True or false?

During Refugee Week Fay Young of Leith Open Space Group joined an information session organised by Edinburgh Refugee Centre. This is the first part of her report.

We sat at tables in small groups grappling with questions. What exactly is an asylum seeker? Where do most refugees come from? What is a migrant worker? Can there be an illegal asylum seeker?

The words matter. Dispelling myths was one of the aims of the Information session organised by Edinburgh Refugee Centre with the Scottish Refugee Council during Refugee Week. There is a lot of fear and confusion surrounding words like asylum seeker and refugee.

We were a mixed bunch – from voluntary organisations and public bodies, including two uniformed police officers – who met in St Georges West Church in Edinburgh to gain accurate information about rights and entitlements of asylum seekers.

But first the definitions. Across the table from me is a young man who turns out to be a psychologist. He spends much of his time treating traumatised asylum seekers, many of them suffering from the added anxiety of HIV plus the uncertainty of not knowing whether they can stay in Scotland. Perhaps not surprisingly his definition of asylum seeker is pretty much spot on: ‘someone who has arrived in the country, made themselves known to the authorities and exercised the legal right to claim asylum’.

A refugee, therefore, is a successful asylum seeker – someone who has been granted the right to stay either first time round or – since 80% of applications are refused at first – after appeal. A migrant is someone who has come to this country on a visa to work. And, as Jamie Spurway of the Scottish Refugee Council name makes clear, there can never be any such thing as an ‘illegal asylum seeker’ – when he sees that term in a newspaper he knows the rest of the story is not worth reading.

Many of the people at today’s workshop are refugees. I am sitting next to a woman from Palestine who helps me name the countries on the map where most refugees come from (to name but five: Democratic Republic of Congo, Somalia, Sri Lanka, Iran and Iraq). And why. Civil war, rape, religious persecution, ethnic oppression, political repression, tribal conflict, government corruption – these are the main causes why people are forced to flee their native land.

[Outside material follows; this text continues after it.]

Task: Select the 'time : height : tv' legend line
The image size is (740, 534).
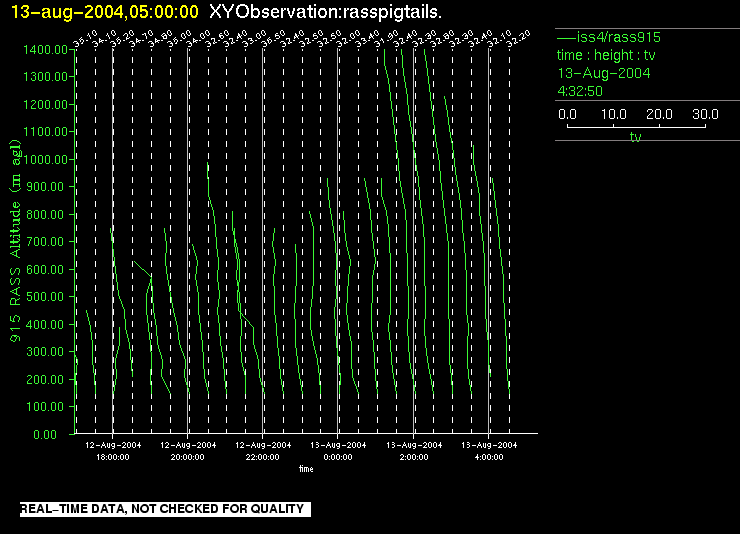Action: pyautogui.click(x=605, y=55)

In such a complicated world it is increasingly difficult to fit 21st Century refugees into the definition laid down by the United Nations in 1951 – a refugee is someone unable to return to their country because of a “well-founded fear of being persecuted for reasons of race, religion, nationality, membership of a particular social group or political opinion”. Rape as a weapon of war is not included.

A morning’s workshop doesn’t answer all questions but the interest and concern in an Edinburgh church hall is heartwarming. We leave with news of many more information sessions to come.